Calculus of a Single Variable
The derivative of a function $f(x)$ is given by
$$ f^{\prime}\left( x \right) = \lim_{h \rightarrow 0} \dfrac{f\left( x + h \right) - f\left(x\right)}{h}. $$Note the following
- $f\left(x\right) = c \quad \Rightarrow f^{\prime}\left( x \right) = 0$
- $f\left(x\right) = x^a \quad \Rightarrow f^{\prime}\left( x \right) = a x^{a-1}$
- $f\left(x\right) = a^x \quad \Rightarrow f^{\prime}\left( x \right) = a^x \ln a$
- $f\left(x\right) = \log_{b}x \quad \Rightarrow f^{\prime}\left( x \right) = \dfrac{1}{x \log_e b}$
- $f\left(x\right) = \sin\left(x\right) \quad \Rightarrow f^{\prime}\left( x \right) = \cos\left(x\right)$
- $f\left(x\right) = \cos\left(x\right) \quad \Rightarrow f^{\prime}\left( x \right) = -\sin\left(x\right)$
Thus for $f(x)=a^x$, when $a=e$ then, $f=e^x$ and $f^{\prime}\left( x \right) = f\left( x \right) = e^x$.

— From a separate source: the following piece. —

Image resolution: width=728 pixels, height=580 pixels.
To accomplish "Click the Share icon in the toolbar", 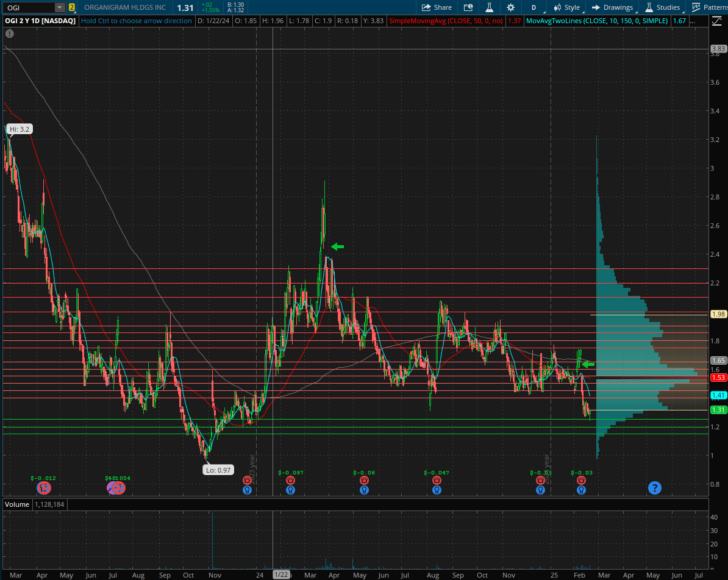I will [x=437, y=7].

Similarly, for $f\left(x\right) = \log_{b}x$ when $b=e$, i.e. $f\left(x\right) = \log_e x = \ln x$, so $f^{\prime}\left( x \right) = \dfrac{1}{x}$.
For a function of the form $f = g+h$,
$$ \dfrac{\mathrm{d}\left(h+g\right)}{\mathrm{d} x} = h^{\prime}\left( x \right) + g^{\prime}\left( x \right). $$For a function which is of the form $f = g h$
$$ \dfrac{\mathrm{d}\left(hg\right)}{\mathrm{d} x} = h^{\prime}\left( x \right)g\left(x\right) + h\left(x\right)g^{\prime}\left( x \right). $$For a function which is of the form $f = g /h$
$$ \dfrac{\mathrm{d}f\left(x\right)}{\mathrm{d} x} = \dfrac{h\left(x\right)g^{\prime}\left( x \right) - h^{\prime}\left( x \right)g\left(x\right)}{ \left( h^\prime \left(x\right) \right)^2 }. $$The chain rule enables the derivative of a function which can be expressed as a composition of two differentiable functions. Thus, for a function which is of the from $f = g \left( h\left(x\right) \right)$
$$ \dfrac{\mathrm{d}f\left(x\right)}{\mathrm{d} x} = g^{\prime}\left( h \right) h^{\prime}\left(x\right). $$Another expression is
$$ \dfrac{\mathrm{d}f\left(x\right)}{\mathrm{d} x} = \dfrac{\mathrm{d}g}{\mathrm{d} h} \dfrac{\mathrm{d}h}{\mathrm{d}x}. $$This form can be understood as stating that if a function $f$ is written in terms of $g$, which itself depends on the variable $x$ (that is both $f$ and $g$ are dependent variables), then $f$ depends on $x$ as well, via the intermediate variable $g$.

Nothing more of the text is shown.